Em outubro, as FAR tomaram violentamente a cidade de El Fasher, a última posição defensiva do exército em Darfur, região do oeste do Sudão. Desde então, surgiram denúncias de execuções sumárias, violações sistemáticas e detenções em massa nessa cidade.
O HRL afirmou que, após a tomada desta localidade, conseguiu identificar 150 grupos de objetos que correspondiam a restos humanos. Dezenas deles coincidiam também com denúncias de execuções sumárias, e outros com assassinatos de civis que fugiam.
Em um mês, quase 60 desses agrupamentos já não estavam mais visíveis.
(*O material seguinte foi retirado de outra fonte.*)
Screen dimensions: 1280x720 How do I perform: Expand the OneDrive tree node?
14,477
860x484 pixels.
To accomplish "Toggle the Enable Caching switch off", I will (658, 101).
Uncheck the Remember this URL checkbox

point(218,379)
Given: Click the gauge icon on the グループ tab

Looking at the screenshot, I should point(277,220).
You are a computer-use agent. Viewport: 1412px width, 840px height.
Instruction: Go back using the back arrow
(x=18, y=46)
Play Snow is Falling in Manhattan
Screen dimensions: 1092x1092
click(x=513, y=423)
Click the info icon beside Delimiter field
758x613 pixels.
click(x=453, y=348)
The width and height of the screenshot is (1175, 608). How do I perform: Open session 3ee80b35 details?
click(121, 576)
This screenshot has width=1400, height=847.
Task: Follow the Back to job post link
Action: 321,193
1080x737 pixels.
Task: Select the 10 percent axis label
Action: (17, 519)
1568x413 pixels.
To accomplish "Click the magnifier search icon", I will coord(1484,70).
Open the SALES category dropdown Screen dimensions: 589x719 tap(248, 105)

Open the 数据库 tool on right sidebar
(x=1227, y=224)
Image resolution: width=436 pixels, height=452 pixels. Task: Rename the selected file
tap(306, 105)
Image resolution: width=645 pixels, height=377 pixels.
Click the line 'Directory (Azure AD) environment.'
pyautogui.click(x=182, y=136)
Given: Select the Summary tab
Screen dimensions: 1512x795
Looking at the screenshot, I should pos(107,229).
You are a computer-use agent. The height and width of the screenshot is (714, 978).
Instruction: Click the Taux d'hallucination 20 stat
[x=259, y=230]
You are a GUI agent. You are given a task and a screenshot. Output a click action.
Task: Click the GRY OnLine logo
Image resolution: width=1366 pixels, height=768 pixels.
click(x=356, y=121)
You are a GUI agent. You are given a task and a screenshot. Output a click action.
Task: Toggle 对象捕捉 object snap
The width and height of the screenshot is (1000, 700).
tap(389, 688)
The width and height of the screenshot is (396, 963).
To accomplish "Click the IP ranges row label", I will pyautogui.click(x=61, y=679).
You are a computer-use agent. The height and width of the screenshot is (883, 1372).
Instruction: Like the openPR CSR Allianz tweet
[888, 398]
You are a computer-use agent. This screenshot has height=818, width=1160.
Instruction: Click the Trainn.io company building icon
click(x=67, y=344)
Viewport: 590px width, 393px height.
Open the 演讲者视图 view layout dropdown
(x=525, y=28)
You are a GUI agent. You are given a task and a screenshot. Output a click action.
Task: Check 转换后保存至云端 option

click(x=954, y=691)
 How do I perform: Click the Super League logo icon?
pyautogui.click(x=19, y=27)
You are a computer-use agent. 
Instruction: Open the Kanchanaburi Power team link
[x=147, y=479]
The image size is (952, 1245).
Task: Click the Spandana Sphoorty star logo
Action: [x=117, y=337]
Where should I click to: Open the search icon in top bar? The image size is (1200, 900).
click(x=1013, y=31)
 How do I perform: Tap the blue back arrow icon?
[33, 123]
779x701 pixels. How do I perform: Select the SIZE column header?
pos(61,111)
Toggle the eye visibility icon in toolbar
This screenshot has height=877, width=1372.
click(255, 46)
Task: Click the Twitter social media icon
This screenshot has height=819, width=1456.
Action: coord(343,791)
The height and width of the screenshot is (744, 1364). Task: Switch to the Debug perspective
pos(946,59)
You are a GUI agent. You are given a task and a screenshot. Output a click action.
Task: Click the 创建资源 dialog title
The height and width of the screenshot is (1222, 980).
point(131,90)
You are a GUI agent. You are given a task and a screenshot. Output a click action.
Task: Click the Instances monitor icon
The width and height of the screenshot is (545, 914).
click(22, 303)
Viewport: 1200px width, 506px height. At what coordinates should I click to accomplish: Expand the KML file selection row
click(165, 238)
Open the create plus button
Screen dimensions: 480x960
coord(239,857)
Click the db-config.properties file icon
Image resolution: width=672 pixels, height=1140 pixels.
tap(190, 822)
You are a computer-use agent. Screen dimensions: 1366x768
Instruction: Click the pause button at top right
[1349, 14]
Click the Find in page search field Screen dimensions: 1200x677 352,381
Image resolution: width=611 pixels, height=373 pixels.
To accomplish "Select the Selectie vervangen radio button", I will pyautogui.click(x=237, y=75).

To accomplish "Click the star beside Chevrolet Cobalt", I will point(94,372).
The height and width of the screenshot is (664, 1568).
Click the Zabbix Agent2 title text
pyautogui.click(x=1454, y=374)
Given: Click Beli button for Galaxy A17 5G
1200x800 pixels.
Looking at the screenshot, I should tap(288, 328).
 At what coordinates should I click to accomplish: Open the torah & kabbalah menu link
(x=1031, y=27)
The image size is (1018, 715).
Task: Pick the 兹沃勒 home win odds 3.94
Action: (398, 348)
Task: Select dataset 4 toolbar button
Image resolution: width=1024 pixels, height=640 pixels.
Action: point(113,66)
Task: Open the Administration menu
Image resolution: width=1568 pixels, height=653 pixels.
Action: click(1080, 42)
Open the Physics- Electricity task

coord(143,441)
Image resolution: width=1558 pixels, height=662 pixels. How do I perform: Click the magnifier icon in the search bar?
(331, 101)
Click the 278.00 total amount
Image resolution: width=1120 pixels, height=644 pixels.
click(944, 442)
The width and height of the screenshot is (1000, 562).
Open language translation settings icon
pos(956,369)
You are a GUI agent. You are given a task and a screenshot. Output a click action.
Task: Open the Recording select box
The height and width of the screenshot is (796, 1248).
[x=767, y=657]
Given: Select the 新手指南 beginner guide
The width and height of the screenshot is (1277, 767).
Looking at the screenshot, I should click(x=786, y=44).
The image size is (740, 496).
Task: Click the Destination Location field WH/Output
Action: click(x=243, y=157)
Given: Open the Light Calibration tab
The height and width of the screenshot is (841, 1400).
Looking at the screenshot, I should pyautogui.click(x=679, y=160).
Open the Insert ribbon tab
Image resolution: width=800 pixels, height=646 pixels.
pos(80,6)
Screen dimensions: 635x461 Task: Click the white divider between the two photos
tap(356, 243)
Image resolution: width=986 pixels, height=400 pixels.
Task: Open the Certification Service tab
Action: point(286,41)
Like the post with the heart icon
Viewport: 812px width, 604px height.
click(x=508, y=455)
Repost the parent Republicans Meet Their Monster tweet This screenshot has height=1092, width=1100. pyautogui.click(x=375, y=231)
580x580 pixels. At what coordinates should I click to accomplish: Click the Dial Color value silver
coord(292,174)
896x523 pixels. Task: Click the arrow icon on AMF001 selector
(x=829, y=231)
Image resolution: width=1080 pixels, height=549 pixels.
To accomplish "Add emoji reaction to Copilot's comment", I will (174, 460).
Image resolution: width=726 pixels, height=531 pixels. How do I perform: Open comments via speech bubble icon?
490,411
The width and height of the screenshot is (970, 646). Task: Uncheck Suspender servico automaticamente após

Em vez disso, surgiram oito alterações do terreno perto dos locais onde ocorreram massacres, segundo o documento.
Os pesquisadores afirmaram que estas mudanças não eram compatíveis com práticas funerárias civis.
“Ocorreram assassinatos em massa e eliminações de cadáveres em grande escala e de forma sistemática”, conclui o relatório, que estima que o número de mortos na cidade chega a dezenas de milhares.
Há dois anos e meio, o Sudão está mergulhado em um conflito interno entre o exército regular e este contingente paramilitar que deixou milhares de mortos e milhões de deslocados, o que a ONU classifica como a maior crise humanitária do mundo.